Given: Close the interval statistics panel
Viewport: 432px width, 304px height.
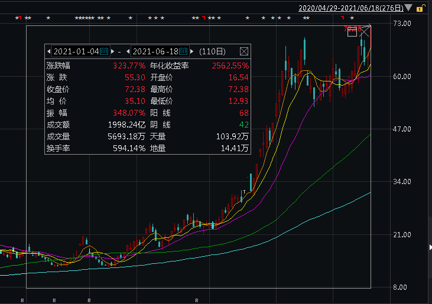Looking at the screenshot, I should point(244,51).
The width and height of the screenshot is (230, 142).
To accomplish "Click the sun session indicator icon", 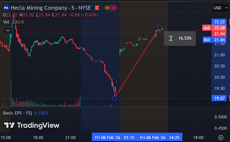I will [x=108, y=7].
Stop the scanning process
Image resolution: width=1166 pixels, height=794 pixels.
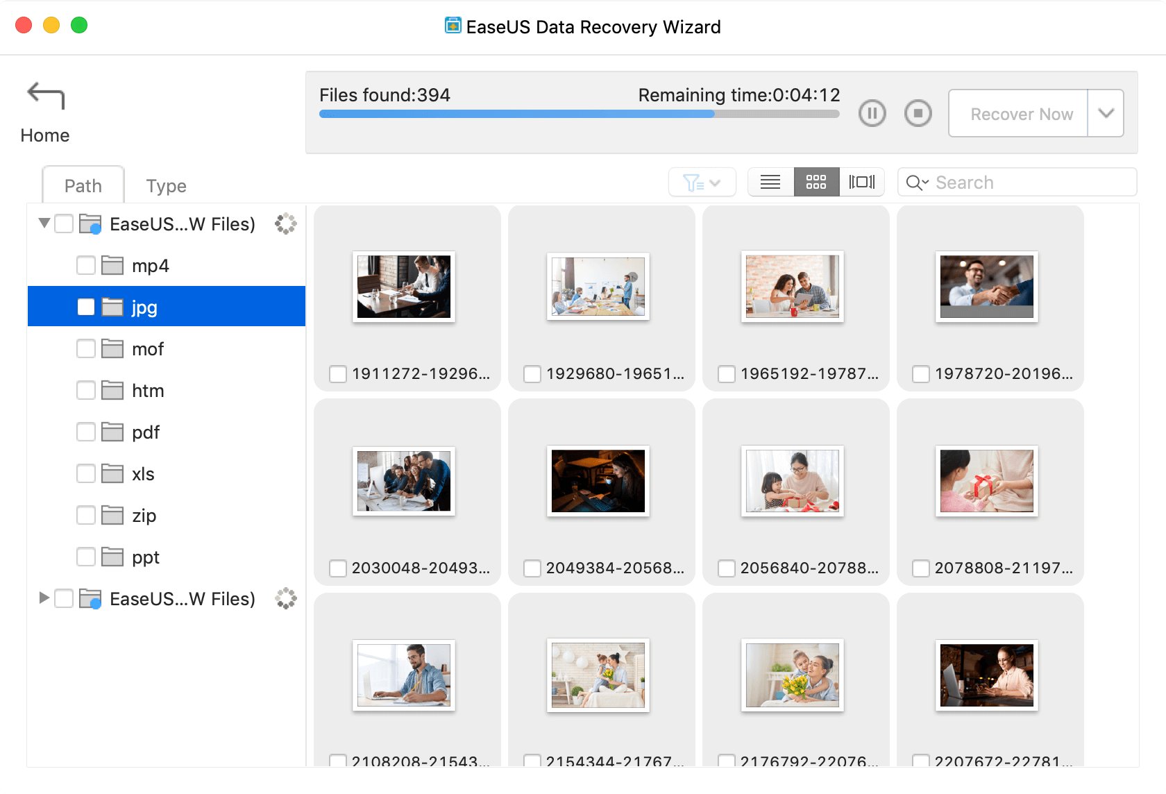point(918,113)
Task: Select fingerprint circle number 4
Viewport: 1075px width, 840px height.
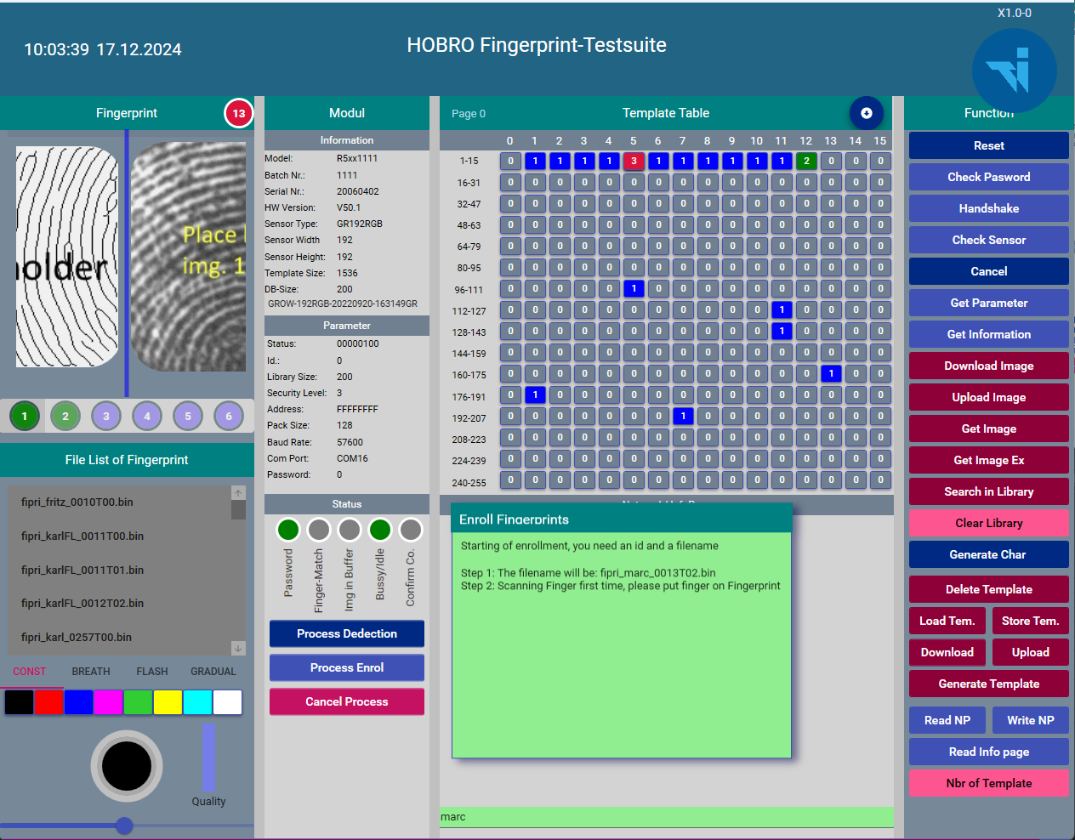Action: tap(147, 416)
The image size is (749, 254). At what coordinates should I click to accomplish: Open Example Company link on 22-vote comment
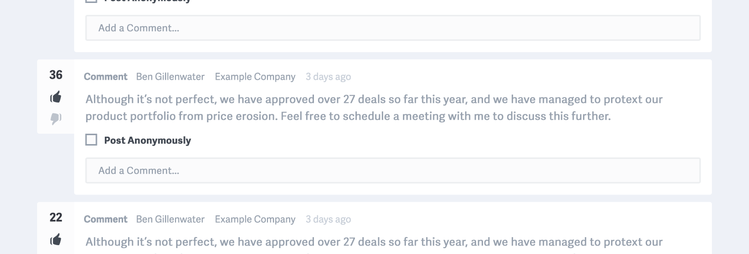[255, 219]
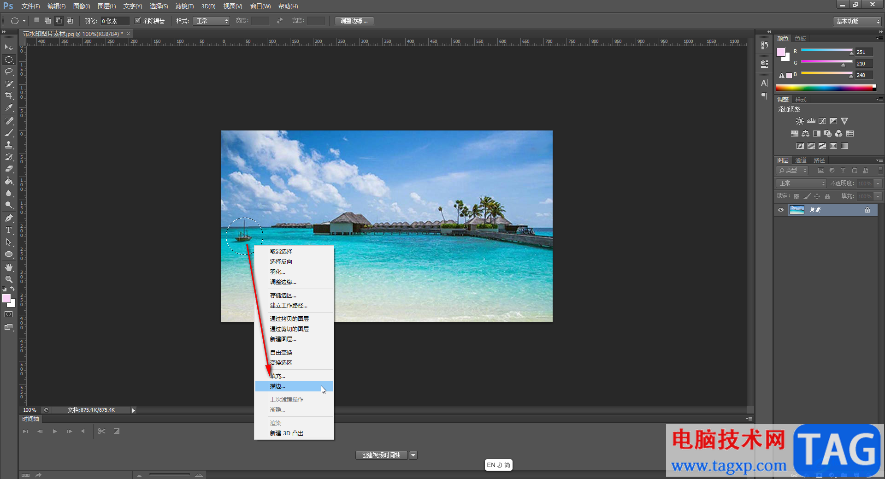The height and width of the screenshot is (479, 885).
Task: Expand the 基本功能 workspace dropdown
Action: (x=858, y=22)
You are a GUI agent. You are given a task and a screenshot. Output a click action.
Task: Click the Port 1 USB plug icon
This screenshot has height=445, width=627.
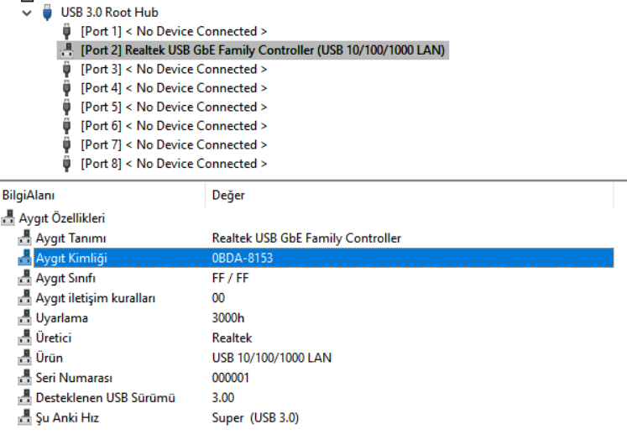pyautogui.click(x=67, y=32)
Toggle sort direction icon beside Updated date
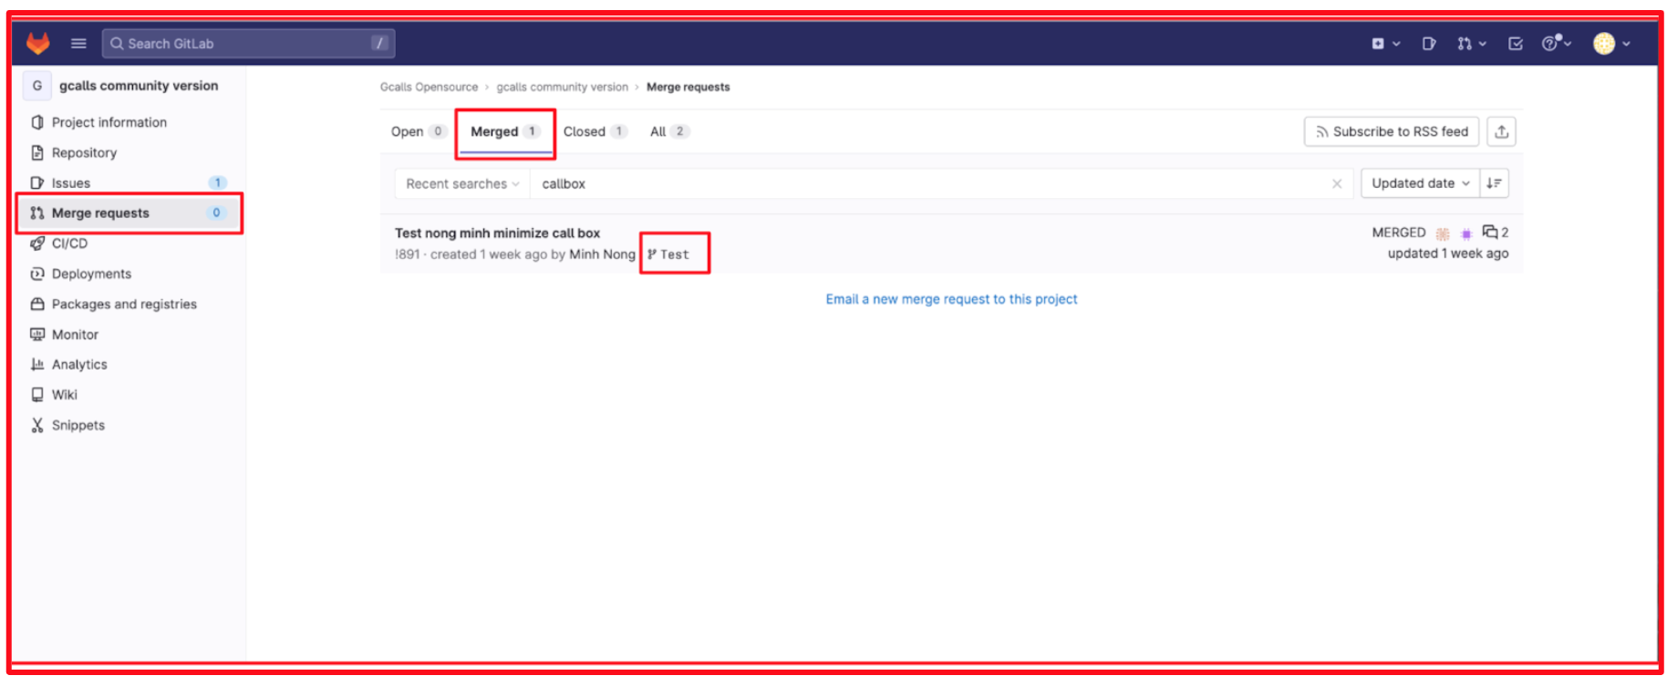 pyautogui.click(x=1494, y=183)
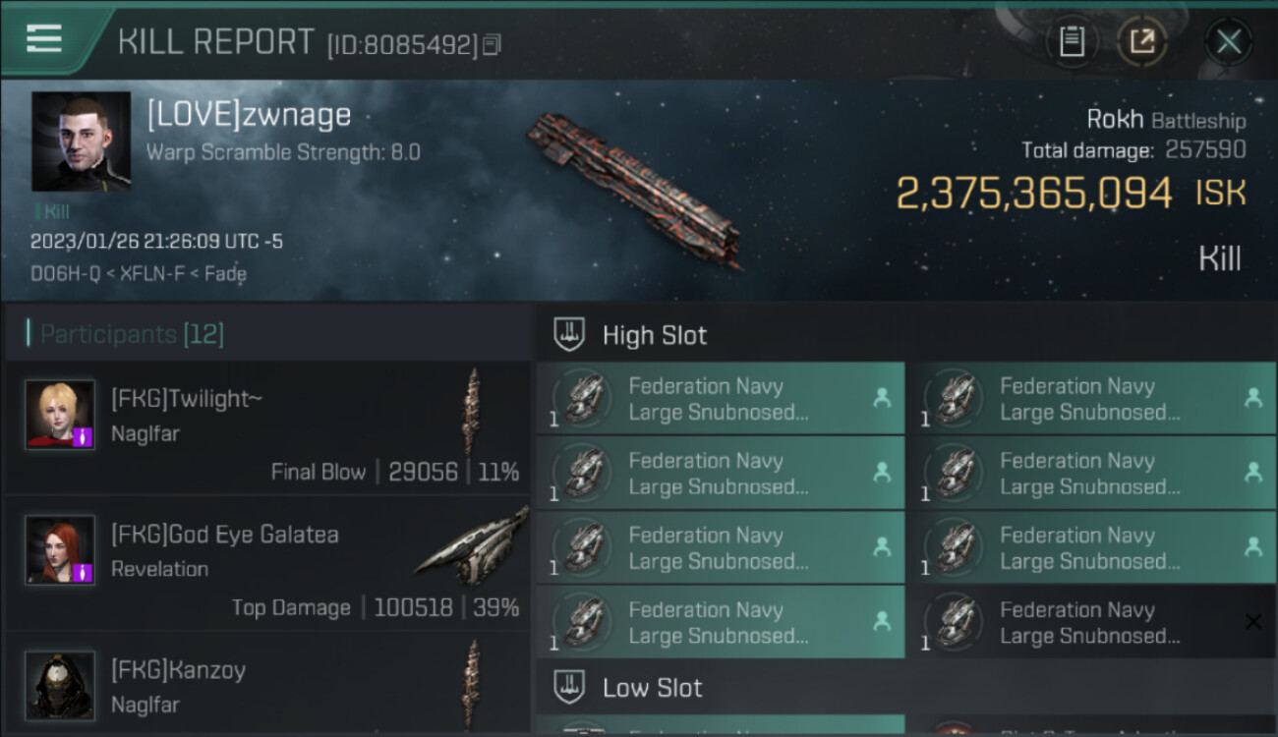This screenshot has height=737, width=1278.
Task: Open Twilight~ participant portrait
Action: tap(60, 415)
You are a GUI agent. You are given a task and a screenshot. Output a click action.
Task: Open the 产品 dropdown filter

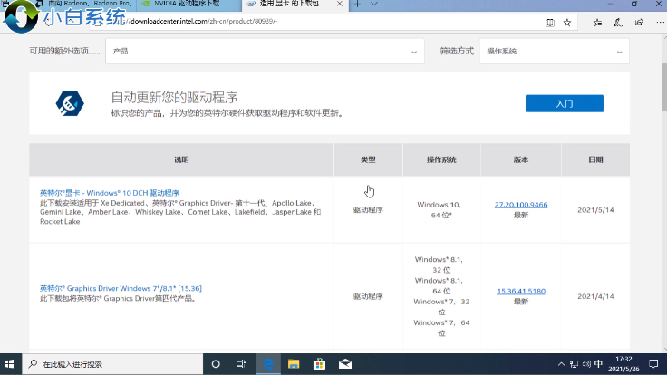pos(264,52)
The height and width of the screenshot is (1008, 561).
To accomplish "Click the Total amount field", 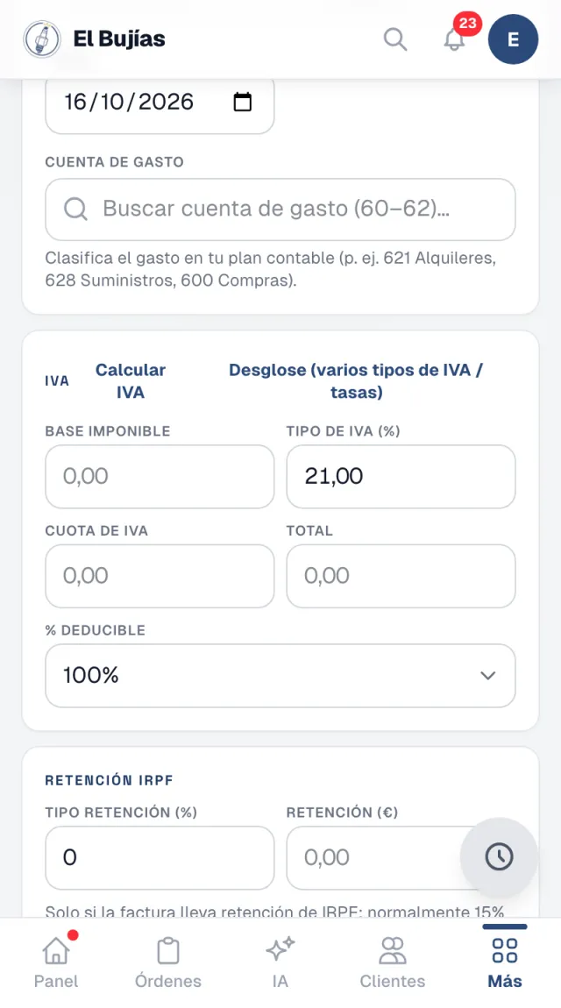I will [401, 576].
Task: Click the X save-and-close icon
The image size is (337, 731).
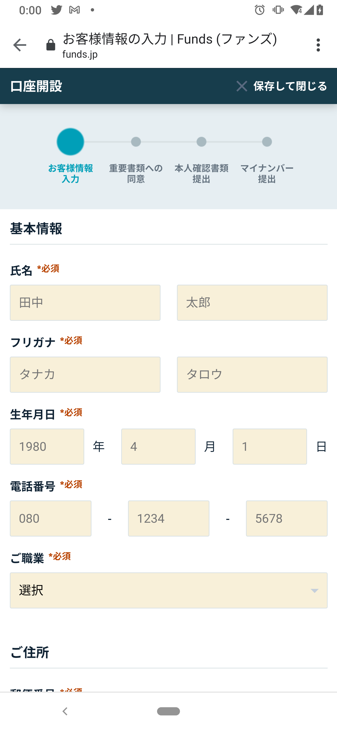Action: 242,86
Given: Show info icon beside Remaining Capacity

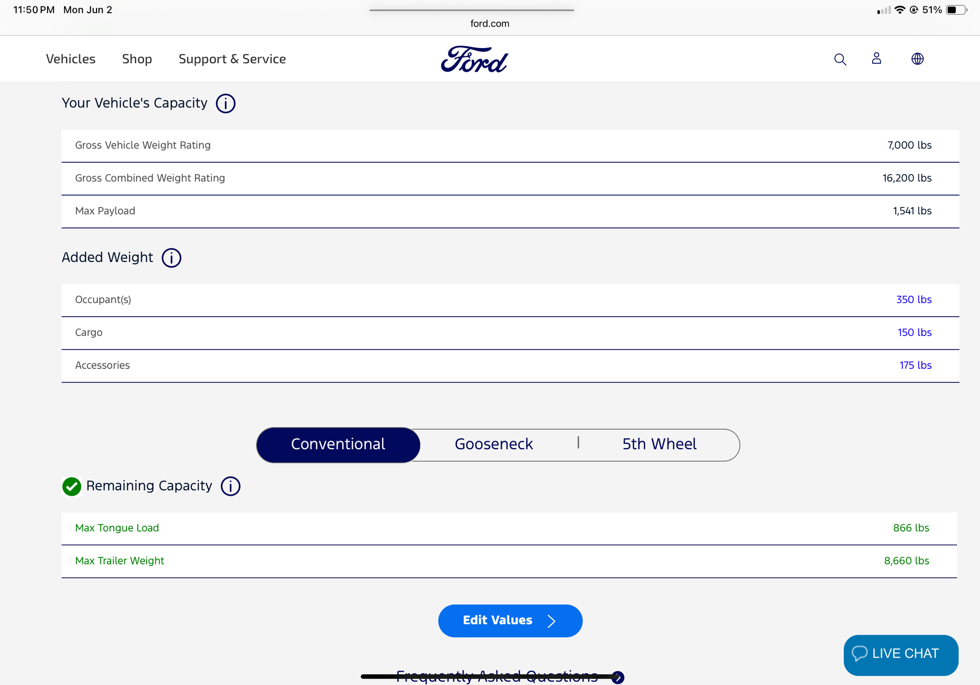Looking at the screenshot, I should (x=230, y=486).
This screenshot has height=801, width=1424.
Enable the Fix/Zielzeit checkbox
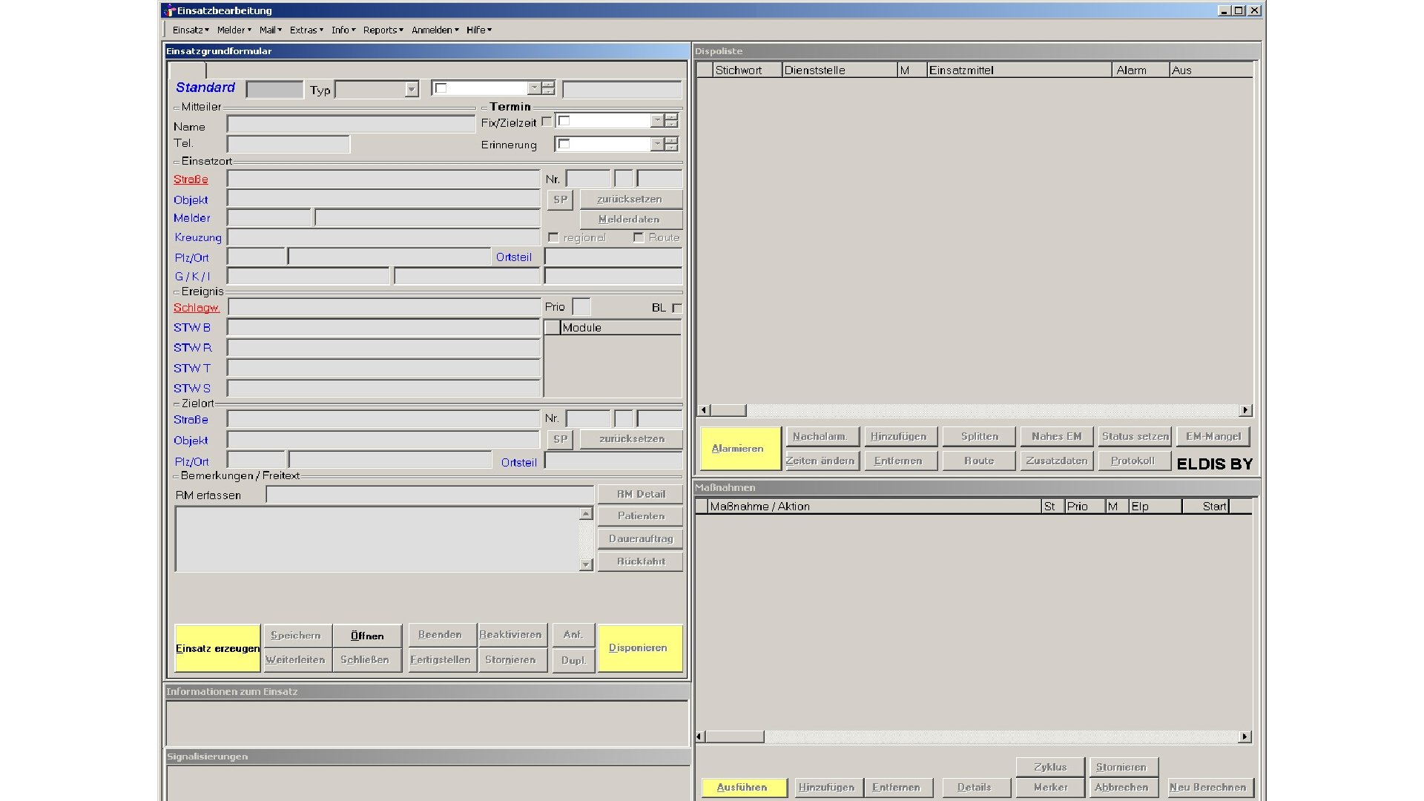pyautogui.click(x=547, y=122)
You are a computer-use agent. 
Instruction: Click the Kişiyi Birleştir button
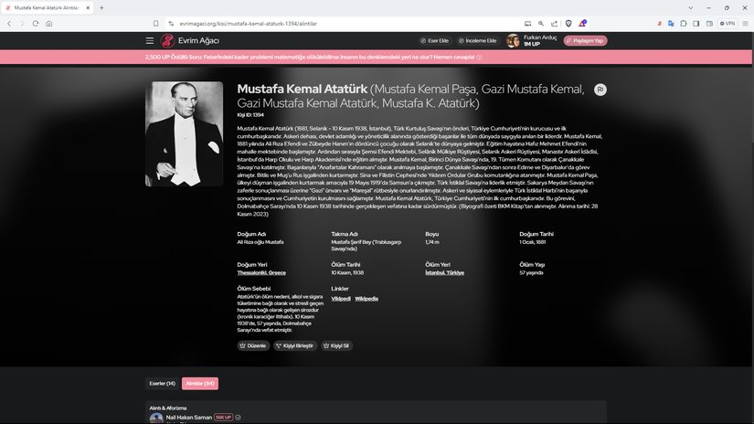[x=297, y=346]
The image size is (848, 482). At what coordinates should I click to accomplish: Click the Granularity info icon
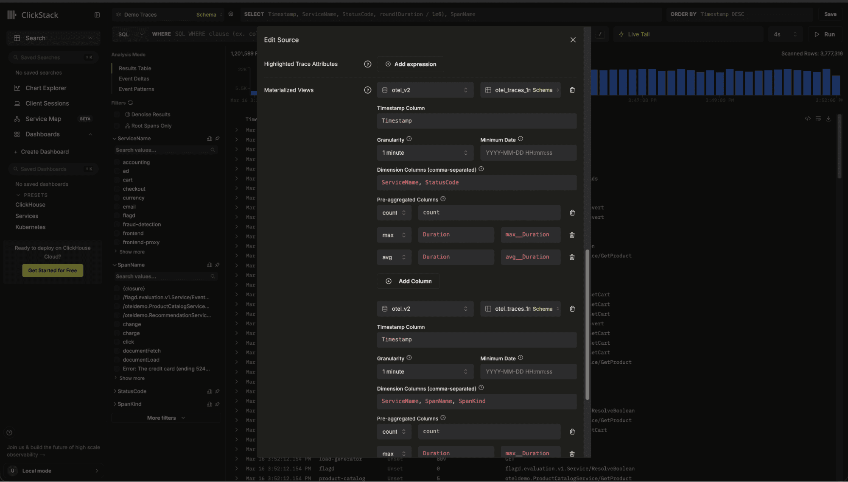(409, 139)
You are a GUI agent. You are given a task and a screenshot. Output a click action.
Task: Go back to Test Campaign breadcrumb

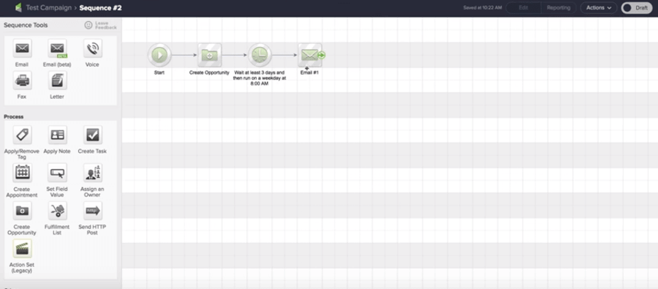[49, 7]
================
(EXERCISE PROMPT):
Gather every line of the records above that contains the string "beside", treating uppercase and lowercase letters as distinct.

(TASK RESPONSE):
Toggle sort direction icon beside Updated date
Given: Show info icon beside Remaining Capacity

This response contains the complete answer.